“Ricevo la pensione e ho lavorato tutta la mia vita, non capisco perché devo fornire tutti questi dati bancari. Sono qui da tanti anni, perché mi trattano come se non esistessi?”. A chiederselo è Antonio Finelli, oggi 95enne, che vive in Gran Bretagna dal 1952. Malgrado riceva la pensione da 32 anni, le autorità gli hanno infatti chiesto di provare la sua residenza per poter rimanere dopo Brexit. A raccontare il suo caso è oggi il Guardian, che sottolinea le difficoltà, l’ansia e lo stress a cui vengono sottoposti molti anziani cittadini dell’Ue costretti a pratiche complicate per ottenere l’agognato “settled status”.
Dimitri Scarlato, volontario del centro Inca Cgil di Londra a cui si è rivolto Finelli per l’assistenza, spiega che uno dei problemi è la mancata digitalizzazione dell’intero sistema pensionistico britannico. Per questo capita che alcuni pensionati, una volta presentata la domanda per rimanere, ricevano la richiesta di provare la loro residenza da almeno cinque anni, in quanto risultano sconosciuti al sistema.
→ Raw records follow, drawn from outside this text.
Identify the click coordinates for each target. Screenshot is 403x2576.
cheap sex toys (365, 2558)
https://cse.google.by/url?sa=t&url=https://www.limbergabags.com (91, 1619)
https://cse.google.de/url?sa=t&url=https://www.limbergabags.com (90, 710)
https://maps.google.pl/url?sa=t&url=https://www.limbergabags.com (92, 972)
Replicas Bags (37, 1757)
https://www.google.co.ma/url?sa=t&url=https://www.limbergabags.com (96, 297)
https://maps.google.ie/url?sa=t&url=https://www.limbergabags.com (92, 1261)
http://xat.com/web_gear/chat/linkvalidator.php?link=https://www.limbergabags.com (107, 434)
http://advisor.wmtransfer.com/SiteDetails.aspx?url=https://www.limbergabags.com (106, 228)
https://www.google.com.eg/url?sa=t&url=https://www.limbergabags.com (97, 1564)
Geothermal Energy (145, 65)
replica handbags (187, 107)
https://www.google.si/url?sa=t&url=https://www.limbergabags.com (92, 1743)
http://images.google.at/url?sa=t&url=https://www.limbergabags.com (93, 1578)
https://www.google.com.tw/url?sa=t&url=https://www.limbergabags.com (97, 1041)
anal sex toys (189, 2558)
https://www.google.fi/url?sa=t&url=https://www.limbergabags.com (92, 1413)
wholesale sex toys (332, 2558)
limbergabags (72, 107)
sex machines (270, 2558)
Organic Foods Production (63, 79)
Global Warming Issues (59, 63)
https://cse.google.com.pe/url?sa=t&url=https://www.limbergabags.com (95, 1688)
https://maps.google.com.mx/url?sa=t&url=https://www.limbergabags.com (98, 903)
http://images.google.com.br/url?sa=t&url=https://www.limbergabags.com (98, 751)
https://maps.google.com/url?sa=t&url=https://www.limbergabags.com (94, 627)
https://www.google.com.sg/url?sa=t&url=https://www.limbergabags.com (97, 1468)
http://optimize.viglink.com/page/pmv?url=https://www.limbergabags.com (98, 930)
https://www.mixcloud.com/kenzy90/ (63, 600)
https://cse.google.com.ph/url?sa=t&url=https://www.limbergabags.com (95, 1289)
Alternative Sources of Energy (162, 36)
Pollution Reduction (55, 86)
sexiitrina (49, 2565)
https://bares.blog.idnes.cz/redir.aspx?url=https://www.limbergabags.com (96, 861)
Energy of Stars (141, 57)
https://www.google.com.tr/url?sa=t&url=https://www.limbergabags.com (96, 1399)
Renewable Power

Vedovo e sopravvissuto al suo unico figlio, l’anziano Finelli ha dovuto chiedere aiuto per una questione per lui vitale, rimanere nel paese dove vive da 68 anni. Il suo è il secondo caso assurdo in una settimana dopo quello del suo compatriota e amico Giovanni Palmiero. La sua vicenda aveva già fatto discutere perché l’anziano italiano ha 101 anni e il database del ministero dell’Interno gli ha risposto che la domanda doveva essere presentata dai genitori, scambiandolo per un bimbo di un anno. Per gli anziani che vivono isolati, ottenere il settled status può diventare un vero incubo.